### [Task instructions]
Using the data below, count the lines that carry the string "agent" and write only the count.

(Stored items)
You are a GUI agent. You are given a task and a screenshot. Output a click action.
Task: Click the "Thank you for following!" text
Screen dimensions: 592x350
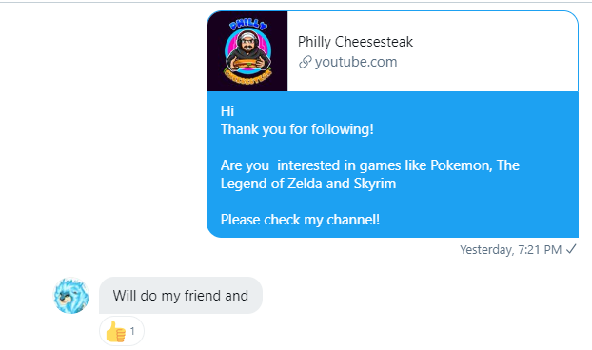(x=297, y=129)
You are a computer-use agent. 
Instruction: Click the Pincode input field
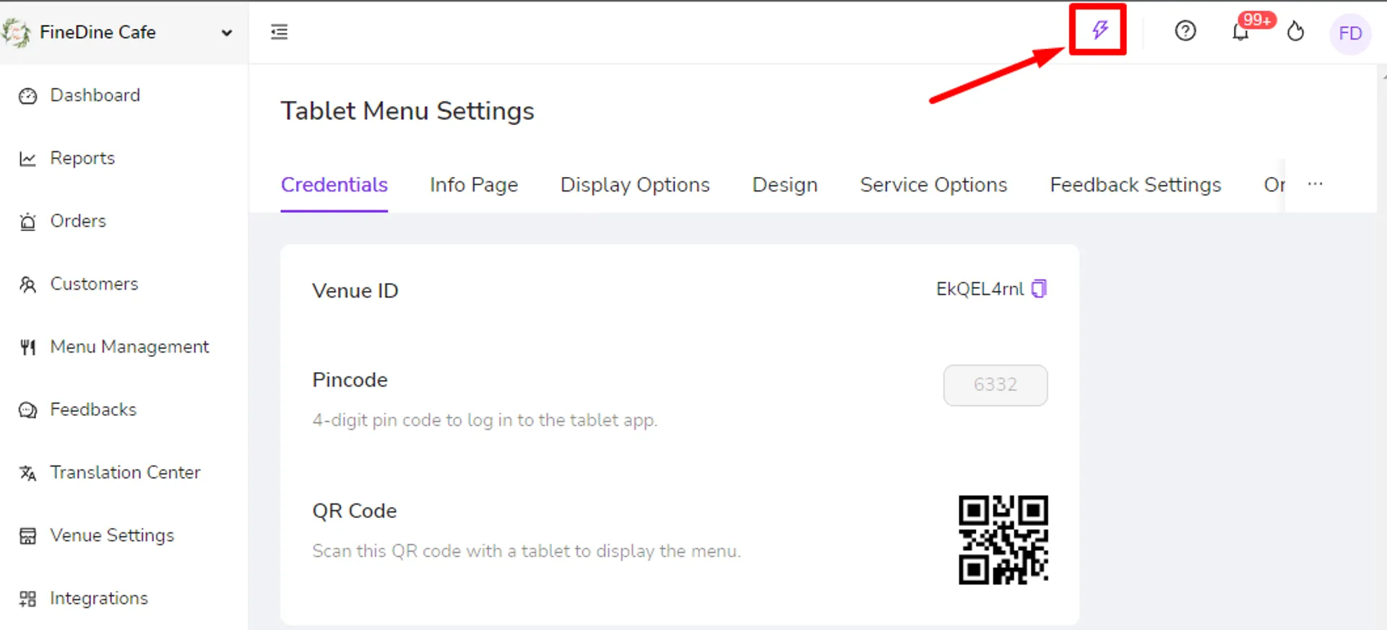995,385
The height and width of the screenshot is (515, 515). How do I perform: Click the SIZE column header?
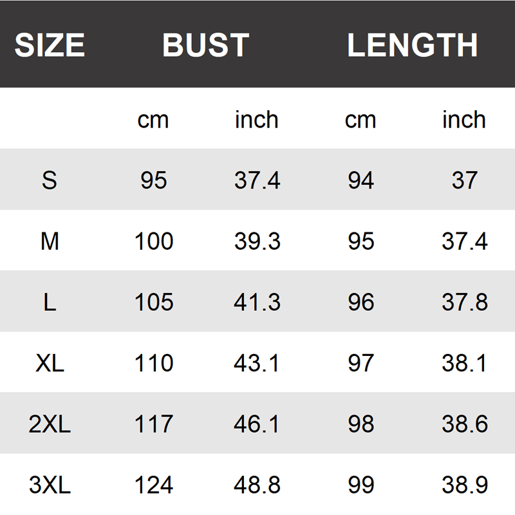click(50, 45)
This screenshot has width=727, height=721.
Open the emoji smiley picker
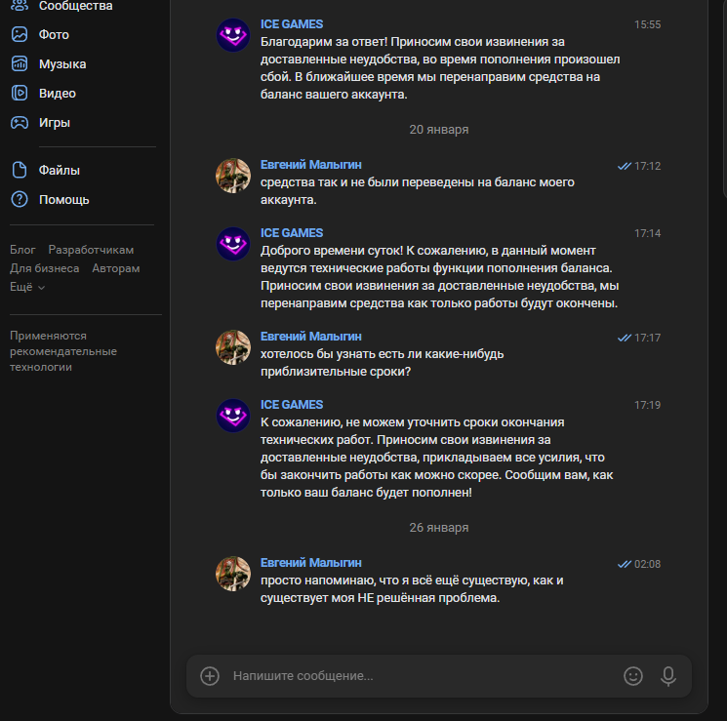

### [Result]
2